Content starts

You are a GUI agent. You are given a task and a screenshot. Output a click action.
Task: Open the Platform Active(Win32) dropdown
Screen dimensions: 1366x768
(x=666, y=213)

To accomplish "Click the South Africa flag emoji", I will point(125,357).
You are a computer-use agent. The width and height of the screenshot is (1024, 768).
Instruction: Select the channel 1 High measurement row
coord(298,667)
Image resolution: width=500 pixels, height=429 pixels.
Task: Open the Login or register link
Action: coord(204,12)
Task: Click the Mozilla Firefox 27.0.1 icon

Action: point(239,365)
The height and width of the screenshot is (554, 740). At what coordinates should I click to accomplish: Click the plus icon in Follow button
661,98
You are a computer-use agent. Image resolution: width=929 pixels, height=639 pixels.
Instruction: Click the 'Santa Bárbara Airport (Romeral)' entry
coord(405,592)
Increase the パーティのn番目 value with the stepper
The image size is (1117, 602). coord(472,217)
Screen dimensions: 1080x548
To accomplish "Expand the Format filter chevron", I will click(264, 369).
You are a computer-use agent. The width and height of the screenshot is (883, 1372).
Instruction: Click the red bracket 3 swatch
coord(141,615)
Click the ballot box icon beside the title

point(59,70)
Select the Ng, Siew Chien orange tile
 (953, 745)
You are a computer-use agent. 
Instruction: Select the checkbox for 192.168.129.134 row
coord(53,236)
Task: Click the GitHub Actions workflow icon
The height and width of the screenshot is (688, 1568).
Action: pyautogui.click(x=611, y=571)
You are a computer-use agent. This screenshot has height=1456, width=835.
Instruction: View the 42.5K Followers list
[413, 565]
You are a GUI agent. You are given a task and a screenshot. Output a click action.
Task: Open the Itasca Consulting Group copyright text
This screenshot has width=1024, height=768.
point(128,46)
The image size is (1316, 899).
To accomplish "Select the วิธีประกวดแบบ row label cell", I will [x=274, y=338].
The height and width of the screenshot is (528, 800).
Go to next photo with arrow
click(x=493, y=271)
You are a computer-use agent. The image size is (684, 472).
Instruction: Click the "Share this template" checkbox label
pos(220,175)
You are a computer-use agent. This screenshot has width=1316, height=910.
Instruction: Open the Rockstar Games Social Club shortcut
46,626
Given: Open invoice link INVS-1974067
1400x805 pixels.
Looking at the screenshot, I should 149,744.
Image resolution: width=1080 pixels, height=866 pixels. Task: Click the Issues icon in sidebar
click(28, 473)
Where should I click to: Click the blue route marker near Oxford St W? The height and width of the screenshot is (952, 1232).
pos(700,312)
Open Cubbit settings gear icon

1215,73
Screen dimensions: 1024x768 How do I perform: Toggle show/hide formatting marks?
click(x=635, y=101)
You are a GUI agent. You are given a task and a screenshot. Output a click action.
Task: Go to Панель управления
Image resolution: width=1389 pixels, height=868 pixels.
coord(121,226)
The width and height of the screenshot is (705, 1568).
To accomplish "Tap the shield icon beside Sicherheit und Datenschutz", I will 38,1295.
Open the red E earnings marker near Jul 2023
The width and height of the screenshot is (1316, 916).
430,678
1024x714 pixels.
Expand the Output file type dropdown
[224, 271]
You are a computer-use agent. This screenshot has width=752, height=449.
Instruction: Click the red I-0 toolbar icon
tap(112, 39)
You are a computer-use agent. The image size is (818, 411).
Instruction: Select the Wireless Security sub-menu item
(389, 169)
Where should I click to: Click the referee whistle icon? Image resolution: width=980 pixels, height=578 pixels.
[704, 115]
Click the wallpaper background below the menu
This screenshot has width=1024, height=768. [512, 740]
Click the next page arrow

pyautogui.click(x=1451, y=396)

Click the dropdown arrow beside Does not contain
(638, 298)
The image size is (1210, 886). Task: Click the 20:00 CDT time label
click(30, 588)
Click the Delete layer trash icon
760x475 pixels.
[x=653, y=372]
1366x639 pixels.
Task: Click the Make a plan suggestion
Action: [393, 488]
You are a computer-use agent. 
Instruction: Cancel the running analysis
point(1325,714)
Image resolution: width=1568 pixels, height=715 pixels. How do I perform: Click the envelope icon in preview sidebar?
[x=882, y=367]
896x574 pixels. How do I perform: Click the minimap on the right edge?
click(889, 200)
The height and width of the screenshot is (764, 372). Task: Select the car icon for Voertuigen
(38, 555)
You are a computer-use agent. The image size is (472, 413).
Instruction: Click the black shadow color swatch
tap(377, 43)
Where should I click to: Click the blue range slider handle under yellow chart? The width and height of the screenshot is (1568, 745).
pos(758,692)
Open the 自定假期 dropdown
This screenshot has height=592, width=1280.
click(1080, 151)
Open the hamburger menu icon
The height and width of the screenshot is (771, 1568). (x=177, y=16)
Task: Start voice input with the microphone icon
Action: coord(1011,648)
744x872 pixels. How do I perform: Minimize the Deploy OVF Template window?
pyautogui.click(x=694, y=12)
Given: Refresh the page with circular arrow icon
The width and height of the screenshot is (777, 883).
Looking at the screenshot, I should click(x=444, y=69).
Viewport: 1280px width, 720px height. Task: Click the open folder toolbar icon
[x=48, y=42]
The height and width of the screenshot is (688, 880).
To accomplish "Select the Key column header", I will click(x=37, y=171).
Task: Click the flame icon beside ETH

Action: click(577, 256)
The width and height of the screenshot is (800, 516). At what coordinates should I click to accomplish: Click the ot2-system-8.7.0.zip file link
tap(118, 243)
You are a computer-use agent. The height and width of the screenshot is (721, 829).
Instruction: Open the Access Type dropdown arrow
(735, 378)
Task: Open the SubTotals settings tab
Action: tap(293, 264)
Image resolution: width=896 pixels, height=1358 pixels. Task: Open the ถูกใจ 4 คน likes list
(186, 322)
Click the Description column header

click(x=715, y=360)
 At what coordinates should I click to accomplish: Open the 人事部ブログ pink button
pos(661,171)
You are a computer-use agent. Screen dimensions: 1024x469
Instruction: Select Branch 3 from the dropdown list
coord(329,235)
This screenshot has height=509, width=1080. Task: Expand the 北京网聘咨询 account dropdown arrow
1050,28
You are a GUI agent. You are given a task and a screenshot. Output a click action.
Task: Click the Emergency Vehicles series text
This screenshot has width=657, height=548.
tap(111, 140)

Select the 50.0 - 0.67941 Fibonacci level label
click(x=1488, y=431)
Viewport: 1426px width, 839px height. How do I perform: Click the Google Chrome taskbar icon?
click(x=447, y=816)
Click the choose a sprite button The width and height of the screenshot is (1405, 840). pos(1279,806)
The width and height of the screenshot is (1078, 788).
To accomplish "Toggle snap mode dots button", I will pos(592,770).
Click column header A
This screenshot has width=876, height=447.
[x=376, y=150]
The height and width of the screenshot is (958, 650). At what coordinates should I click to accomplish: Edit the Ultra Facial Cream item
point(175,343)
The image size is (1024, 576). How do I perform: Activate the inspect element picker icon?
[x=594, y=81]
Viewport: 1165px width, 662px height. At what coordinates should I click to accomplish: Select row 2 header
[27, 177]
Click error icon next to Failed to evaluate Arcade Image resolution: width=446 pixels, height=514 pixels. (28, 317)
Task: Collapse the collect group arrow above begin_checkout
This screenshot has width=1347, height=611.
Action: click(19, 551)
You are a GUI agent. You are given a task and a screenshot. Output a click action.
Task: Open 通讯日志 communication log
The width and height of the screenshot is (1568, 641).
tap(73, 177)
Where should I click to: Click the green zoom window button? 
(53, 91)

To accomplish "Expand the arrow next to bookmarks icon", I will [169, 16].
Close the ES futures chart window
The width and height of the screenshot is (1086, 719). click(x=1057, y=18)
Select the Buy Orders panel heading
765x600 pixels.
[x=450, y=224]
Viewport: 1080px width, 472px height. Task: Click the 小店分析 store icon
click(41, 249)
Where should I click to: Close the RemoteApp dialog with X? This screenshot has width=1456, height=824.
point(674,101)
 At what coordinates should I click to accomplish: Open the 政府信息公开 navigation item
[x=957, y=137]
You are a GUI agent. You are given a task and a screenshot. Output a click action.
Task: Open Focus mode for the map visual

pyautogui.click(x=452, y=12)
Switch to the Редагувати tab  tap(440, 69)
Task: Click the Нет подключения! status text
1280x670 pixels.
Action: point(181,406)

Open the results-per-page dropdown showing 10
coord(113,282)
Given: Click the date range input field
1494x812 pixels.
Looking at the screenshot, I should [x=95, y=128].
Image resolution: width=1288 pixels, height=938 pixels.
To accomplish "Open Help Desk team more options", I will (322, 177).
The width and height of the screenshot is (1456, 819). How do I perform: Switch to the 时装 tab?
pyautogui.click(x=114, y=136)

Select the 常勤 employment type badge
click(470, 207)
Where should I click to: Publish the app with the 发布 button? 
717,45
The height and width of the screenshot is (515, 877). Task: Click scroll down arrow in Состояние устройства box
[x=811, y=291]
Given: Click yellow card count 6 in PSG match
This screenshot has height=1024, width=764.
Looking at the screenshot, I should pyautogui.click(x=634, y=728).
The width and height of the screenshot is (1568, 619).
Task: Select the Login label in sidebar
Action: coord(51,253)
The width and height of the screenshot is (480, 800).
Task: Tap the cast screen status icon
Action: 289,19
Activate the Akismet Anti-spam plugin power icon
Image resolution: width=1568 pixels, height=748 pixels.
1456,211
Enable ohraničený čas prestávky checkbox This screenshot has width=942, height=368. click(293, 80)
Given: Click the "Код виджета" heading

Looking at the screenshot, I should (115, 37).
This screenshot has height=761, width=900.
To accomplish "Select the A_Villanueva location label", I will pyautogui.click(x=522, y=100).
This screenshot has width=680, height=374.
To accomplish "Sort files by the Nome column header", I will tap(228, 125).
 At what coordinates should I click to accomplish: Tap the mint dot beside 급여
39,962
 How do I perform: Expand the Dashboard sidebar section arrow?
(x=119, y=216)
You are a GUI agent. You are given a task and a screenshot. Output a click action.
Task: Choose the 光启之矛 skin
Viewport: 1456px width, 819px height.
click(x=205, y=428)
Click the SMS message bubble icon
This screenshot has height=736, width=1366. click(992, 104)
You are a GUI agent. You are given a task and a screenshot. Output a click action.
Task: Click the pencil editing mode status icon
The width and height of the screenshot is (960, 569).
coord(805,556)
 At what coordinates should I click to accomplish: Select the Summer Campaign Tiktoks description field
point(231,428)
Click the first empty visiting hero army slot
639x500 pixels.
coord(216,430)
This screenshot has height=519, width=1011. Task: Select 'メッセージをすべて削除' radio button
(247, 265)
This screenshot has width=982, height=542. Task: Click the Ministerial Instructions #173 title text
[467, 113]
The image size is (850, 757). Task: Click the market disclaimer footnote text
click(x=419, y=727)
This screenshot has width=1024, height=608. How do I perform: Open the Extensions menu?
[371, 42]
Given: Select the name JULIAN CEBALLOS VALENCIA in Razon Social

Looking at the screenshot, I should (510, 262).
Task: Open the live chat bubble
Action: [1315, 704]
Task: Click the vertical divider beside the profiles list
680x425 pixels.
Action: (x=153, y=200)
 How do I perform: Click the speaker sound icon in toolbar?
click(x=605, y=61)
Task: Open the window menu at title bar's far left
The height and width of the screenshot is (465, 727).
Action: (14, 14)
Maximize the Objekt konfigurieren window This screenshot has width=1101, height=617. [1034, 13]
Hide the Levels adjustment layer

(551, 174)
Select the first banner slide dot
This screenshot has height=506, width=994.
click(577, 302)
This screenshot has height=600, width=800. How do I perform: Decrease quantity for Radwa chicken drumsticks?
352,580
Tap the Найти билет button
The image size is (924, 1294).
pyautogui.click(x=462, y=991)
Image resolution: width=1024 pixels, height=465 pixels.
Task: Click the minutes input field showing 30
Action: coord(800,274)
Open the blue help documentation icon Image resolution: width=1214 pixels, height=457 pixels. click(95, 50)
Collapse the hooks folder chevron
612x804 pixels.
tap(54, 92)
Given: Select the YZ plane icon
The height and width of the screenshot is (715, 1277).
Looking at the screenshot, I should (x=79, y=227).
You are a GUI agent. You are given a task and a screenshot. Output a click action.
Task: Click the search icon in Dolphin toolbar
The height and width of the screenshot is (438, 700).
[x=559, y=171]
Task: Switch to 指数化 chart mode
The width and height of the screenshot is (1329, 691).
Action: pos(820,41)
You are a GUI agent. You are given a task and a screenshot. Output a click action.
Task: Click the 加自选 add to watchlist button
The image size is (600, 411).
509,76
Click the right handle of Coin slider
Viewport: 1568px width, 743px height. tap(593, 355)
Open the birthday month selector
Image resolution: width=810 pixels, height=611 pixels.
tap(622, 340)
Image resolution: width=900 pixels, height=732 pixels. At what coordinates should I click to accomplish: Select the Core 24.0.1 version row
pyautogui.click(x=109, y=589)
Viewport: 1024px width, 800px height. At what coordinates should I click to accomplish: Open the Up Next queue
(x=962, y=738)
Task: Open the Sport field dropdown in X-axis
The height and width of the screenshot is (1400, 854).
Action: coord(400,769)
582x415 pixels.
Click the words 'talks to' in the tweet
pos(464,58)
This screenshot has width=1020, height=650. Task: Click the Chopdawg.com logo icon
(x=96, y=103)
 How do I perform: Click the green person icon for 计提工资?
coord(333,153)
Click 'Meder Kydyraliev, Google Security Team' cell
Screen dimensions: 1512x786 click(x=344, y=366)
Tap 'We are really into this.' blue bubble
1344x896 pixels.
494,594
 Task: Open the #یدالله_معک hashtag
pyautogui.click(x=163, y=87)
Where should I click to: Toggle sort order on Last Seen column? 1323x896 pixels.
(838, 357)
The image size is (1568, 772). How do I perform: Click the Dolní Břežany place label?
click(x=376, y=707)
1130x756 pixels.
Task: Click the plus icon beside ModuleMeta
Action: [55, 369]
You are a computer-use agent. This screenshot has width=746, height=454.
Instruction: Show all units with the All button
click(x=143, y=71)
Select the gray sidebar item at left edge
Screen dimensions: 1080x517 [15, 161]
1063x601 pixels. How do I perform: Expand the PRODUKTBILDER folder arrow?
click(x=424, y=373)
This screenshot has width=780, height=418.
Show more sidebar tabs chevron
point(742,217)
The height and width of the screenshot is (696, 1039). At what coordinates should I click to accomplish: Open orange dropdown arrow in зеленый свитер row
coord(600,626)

Content ends

Assignment:
Your task is to set down again, exactly, every line from the beginning of the listing through the line with "is (1024, 768).".

Written solution:
You are a GUI agent. You are given a task and a screenshot. Output a click action.
Task: Open the Platform Active(Win32) dropdown
Screen dimensions: 1366x768
(x=666, y=213)

To accomplish "Click the South Africa flag emoji", I will point(125,357).
You are a computer-use agent. The width and height of the screenshot is (1024, 768).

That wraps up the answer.